Der Staat hat immer weniger Geld für seine zentralen Aufgaben. Unübersehbar ist dieser Mangel bei der Infrastruktur. Die Straßen sind verstopft, der Schienenverkehr ist nicht konkurrenzfähig. Nun hat die Bundesregierung zum ersten Mal private Unternehmen damit beauftragt, eine gewaltige Investition in das öffentliche Verkehrsnetz zu planen, zu erstellen und zu finanzieren. Das ist das Grundprinzip der Public-Private Partnership: Der Staat bestellt, die Privatwirtschaft baut, der Nutzer zahlt. Das Projekt heißt Toll Collect. Es sollte Vorbildcharakter haben. Stattdessen steht es vor dem Scheitern.

Das hätte vor einem halben Jahr niemand für möglich gehalten. Seit Ende August sollten schwere Lkw für das Benutzen deutscher Autobahnen Maut zahlen, keinen Cent haben sie bisher abgeliefert. Niemand weiß, ob die Maut-Technik je einsatzbereit sein wird. Der Besteller (das Bundesverkehrsministerium) und der Lieferant (die Gemeinschaftsfirma Toll Collect) sind verkracht, bald werden Anwälte das große Wort führen, Schuldzuweisungen austauschen und Schadensersatz einfordern. Und auf unabsehbare Zeit wird kein einziger Maut-Euro in den Bundeskassen klingeln.

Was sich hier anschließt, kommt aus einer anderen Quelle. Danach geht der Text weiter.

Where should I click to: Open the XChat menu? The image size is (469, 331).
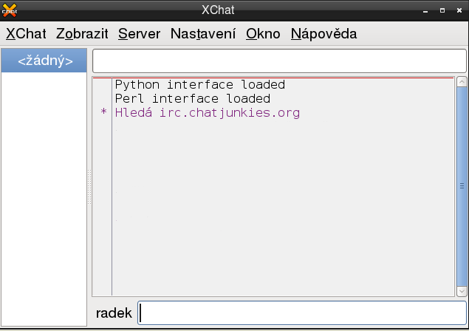(x=26, y=34)
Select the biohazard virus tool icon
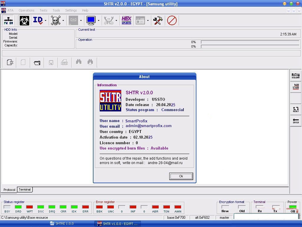Viewport: 302px width, 227px height. (x=24, y=20)
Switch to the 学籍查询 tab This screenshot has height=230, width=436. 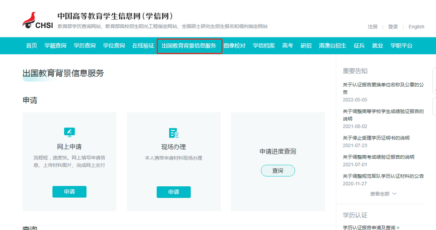tap(55, 45)
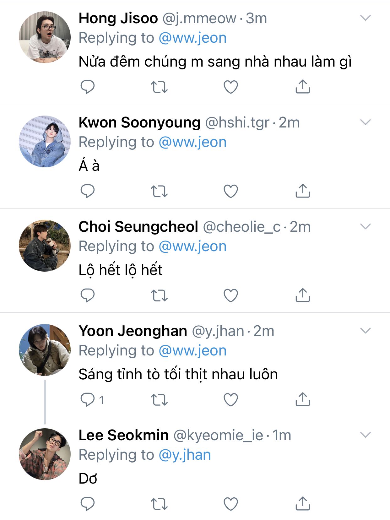Screen dimensions: 390x520
Task: Share Yoon Jeonghan's tweet
Action: (302, 399)
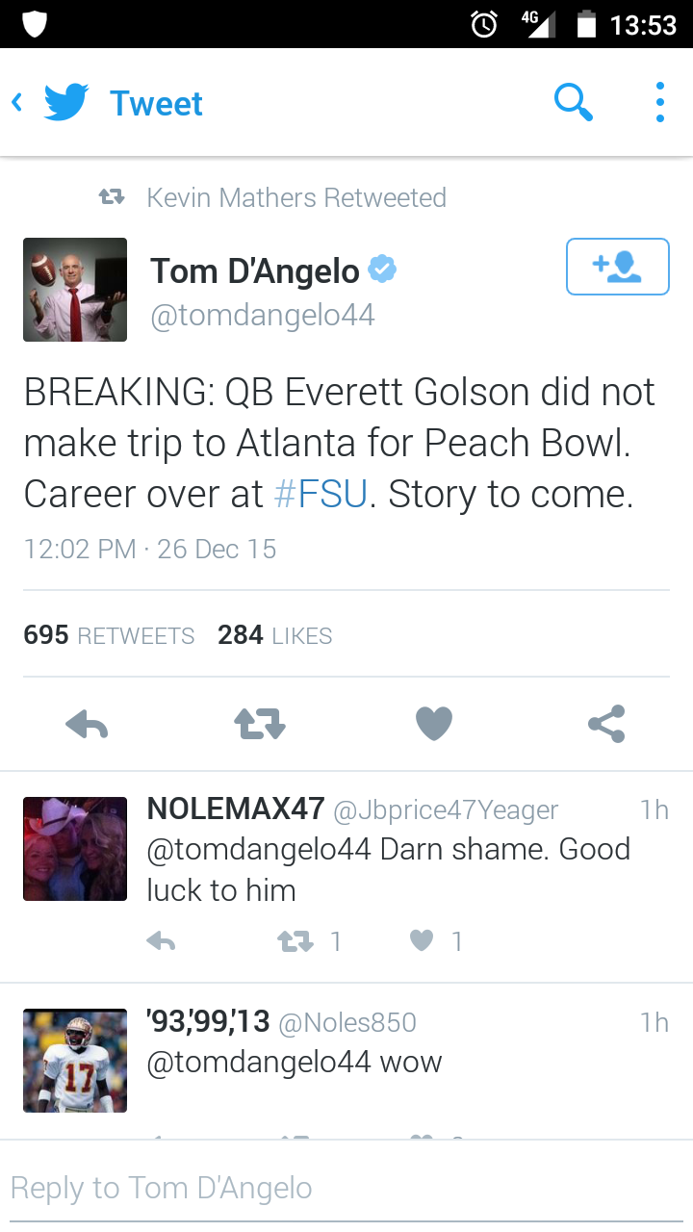Open the @Noles850 user avatar

75,1061
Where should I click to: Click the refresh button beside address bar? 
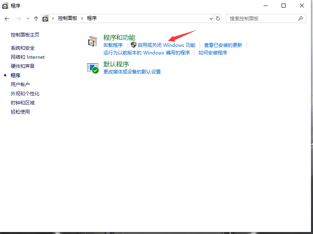pyautogui.click(x=218, y=18)
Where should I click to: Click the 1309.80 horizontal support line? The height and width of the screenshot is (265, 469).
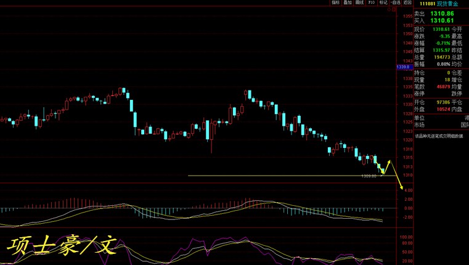pos(277,176)
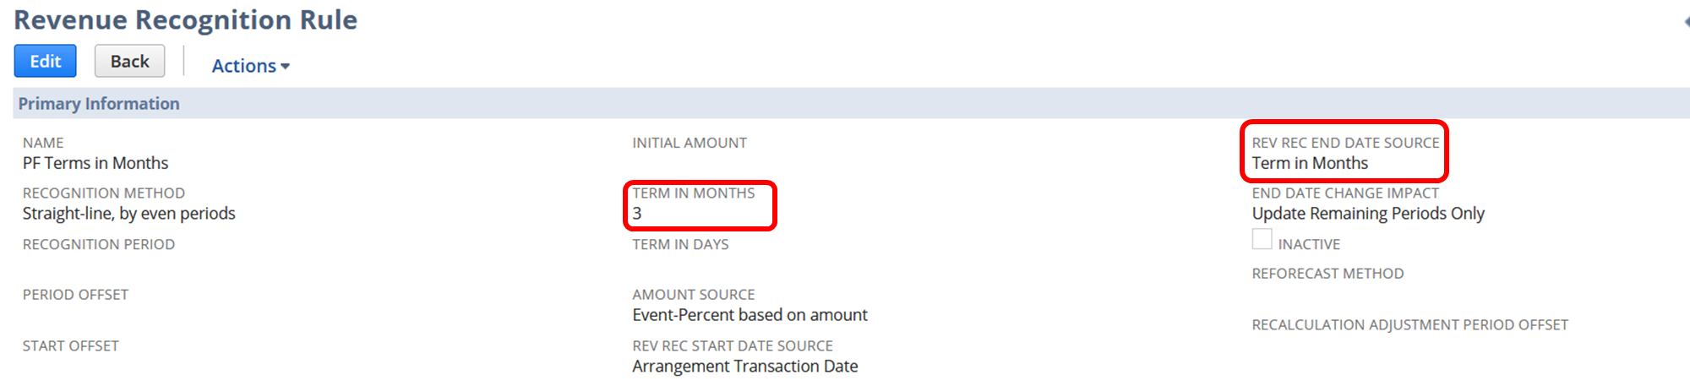
Task: Toggle the Inactive checkbox
Action: tap(1262, 239)
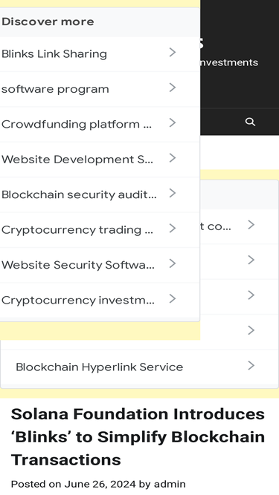Select Website Development suggestion text
This screenshot has height=495, width=279.
[x=77, y=159]
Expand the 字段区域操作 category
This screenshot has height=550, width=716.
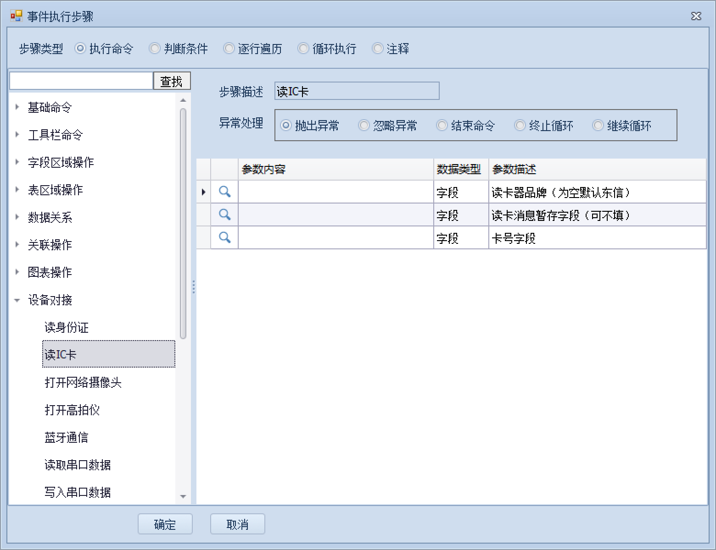pos(17,162)
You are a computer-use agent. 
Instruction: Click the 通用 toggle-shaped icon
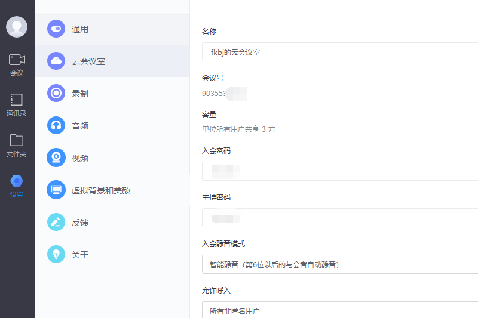(56, 29)
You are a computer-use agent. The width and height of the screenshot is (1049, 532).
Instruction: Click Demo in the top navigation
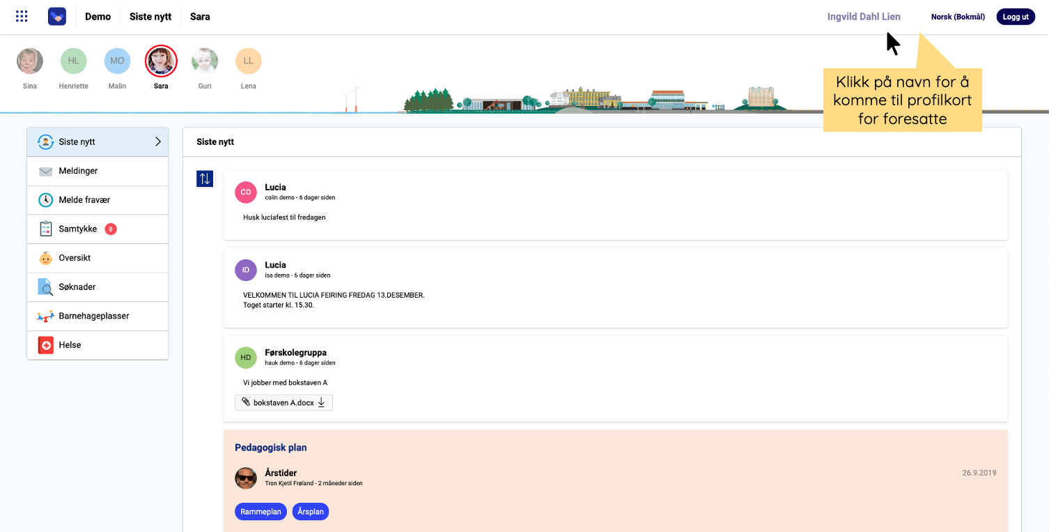coord(98,17)
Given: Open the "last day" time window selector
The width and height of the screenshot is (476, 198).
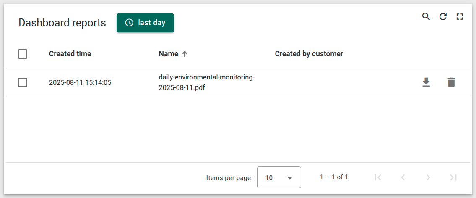Looking at the screenshot, I should (x=145, y=23).
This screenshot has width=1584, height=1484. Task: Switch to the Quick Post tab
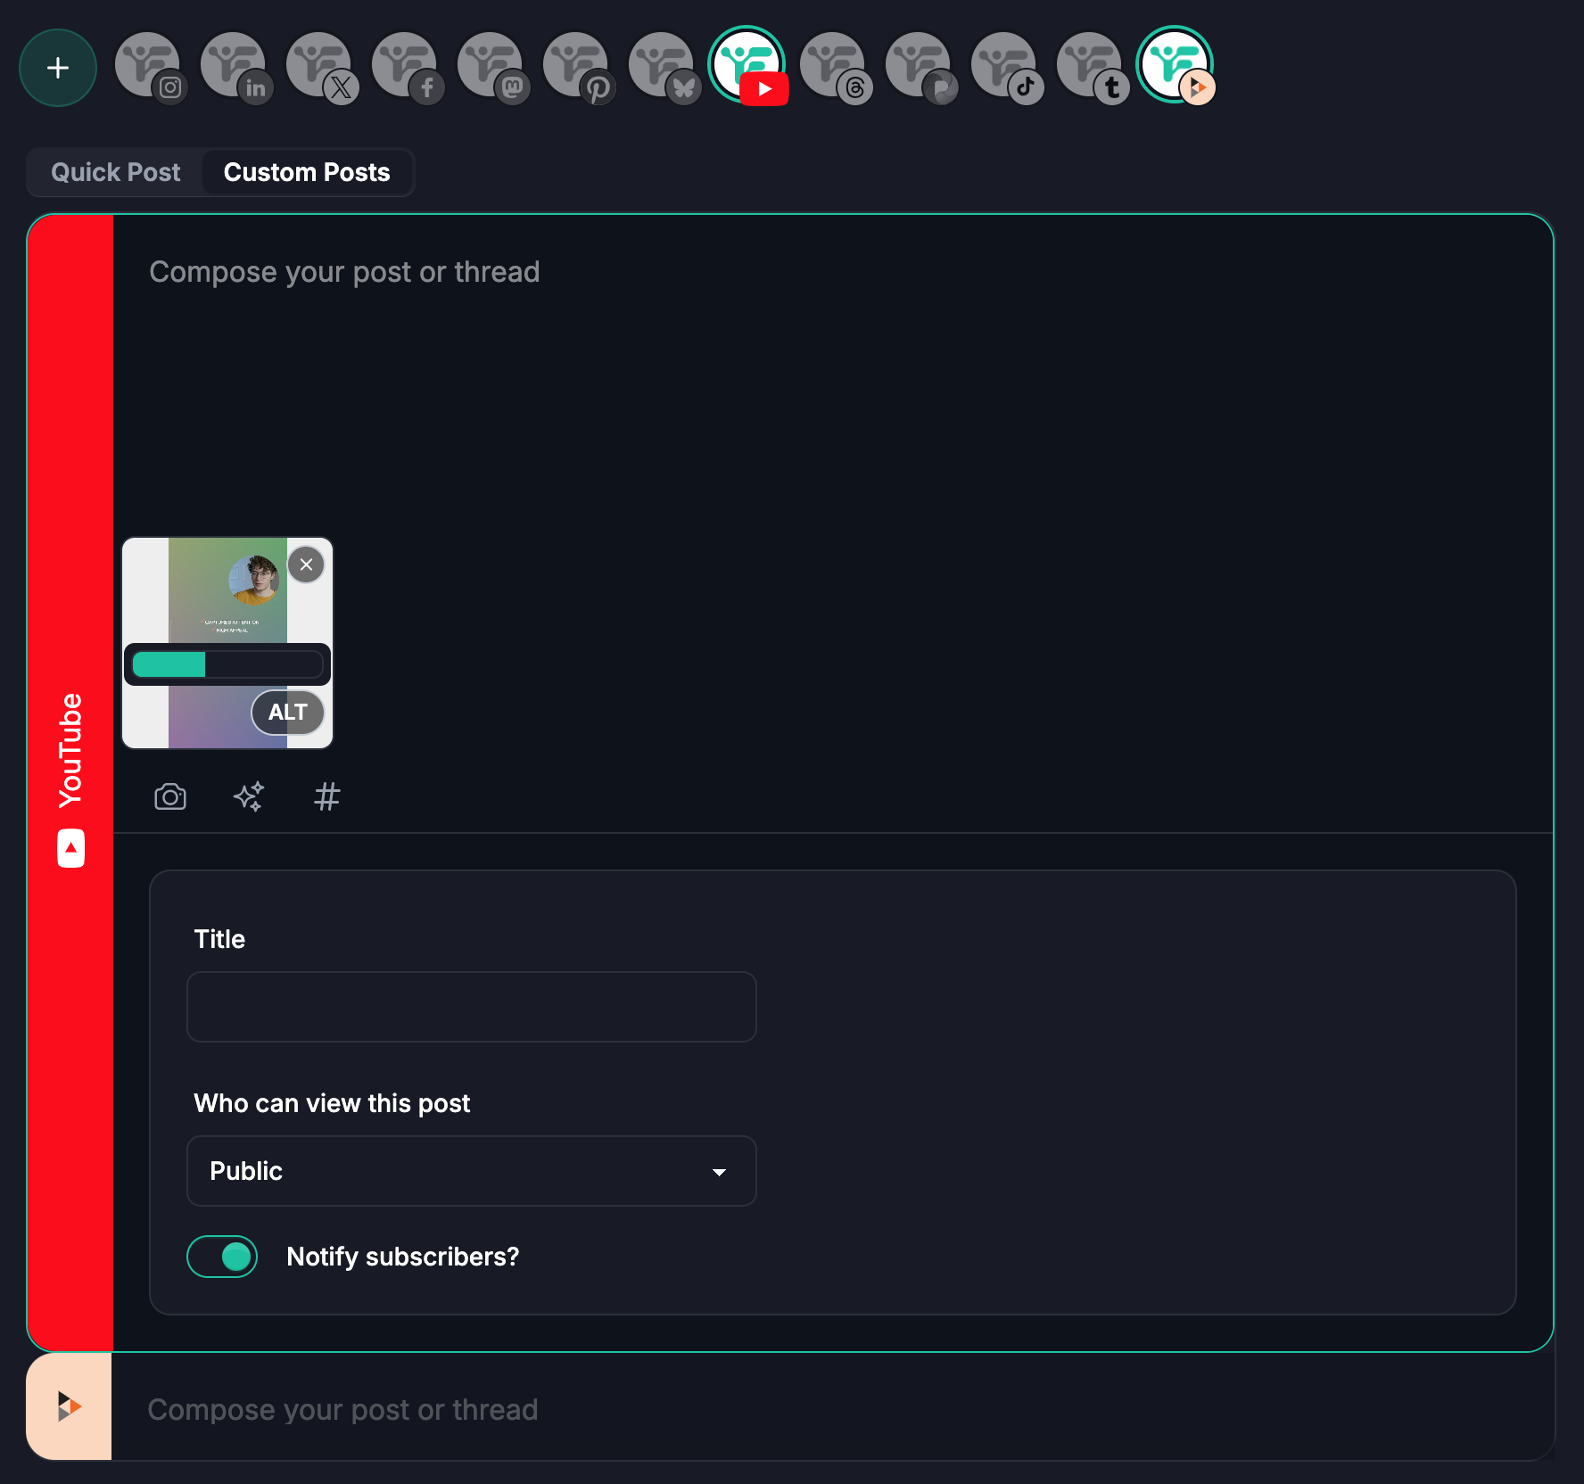point(116,172)
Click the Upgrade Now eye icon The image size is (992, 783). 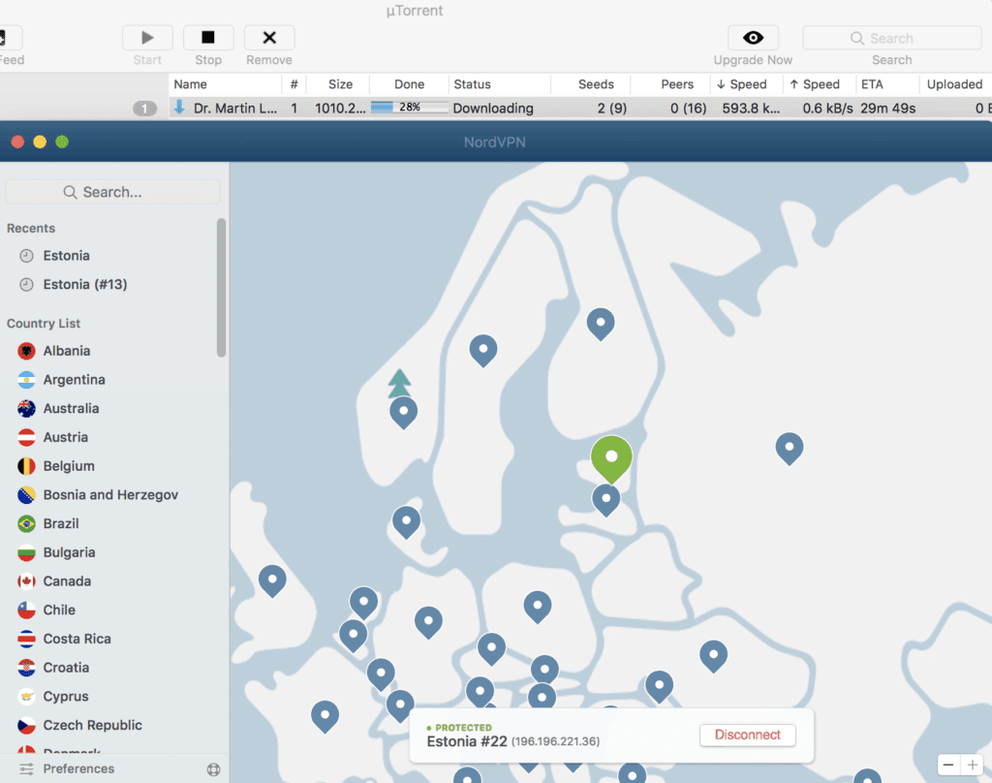[x=753, y=39]
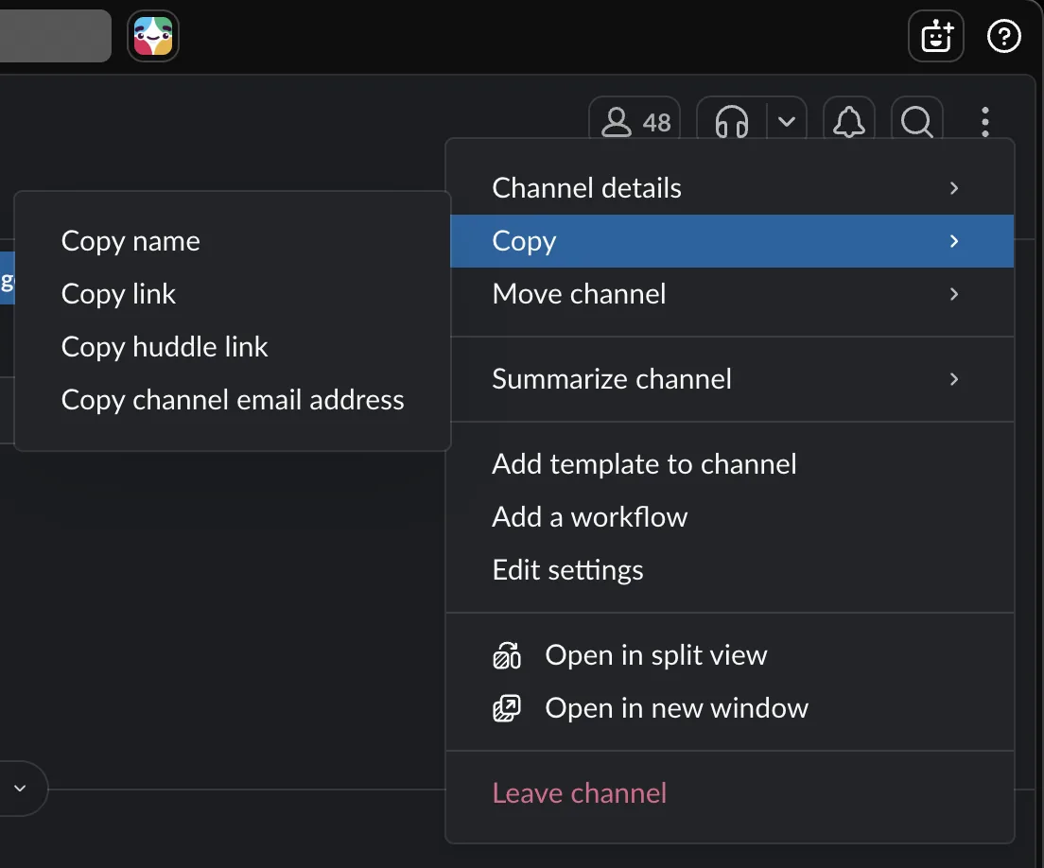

Schon heute ist das doppelt ärgerlich. Einmal fehlen Monat für Monat über 150 Millionen Euro im Haushalt von Minister Manfred Stolpe - daraus folgen weniger Investitionen in Ortsumfahrungen, Bahntrassen, Brücken, Autobahnen.

Zum andern blamieren sich zwei der angesehensten deutschen Konzerne bis auf die Knochen, die Toll-Collect-Eigentümer DaimlerChrysler und Telekom.

Hochmütig erklären sie, ihr System sei so fortschrittlich, dass man getrost ein paar Monate länger darauf warten könne.

Die Lehre aus dem Maut-Debakel lautet: Vertrauen ist gut, solide Verträge sind besser. Hätten Bundesregierung und Toll Collect vernünftige Abmachungen über Schadensersatz getroffen, stünde der Minister nicht ohnmächtig da, und die Industrie würde sich aus Angst vor Strafe sputen. Noch besser wäre es, wenn sich Staat und Wirtschaft auf einen Verhaltenskodex einigen würden, der strikte Regeln für den Konfliktfall festschreibt. Denn eines ist klar: Dem chronisch finanzschwachen Staat bleibt gar nichts anderes übrig, als sich immer häufiger private Partner zu suchen. Und die sind ihrerseits auf ein gutes Einverständnis mit dem Staat angewiesen.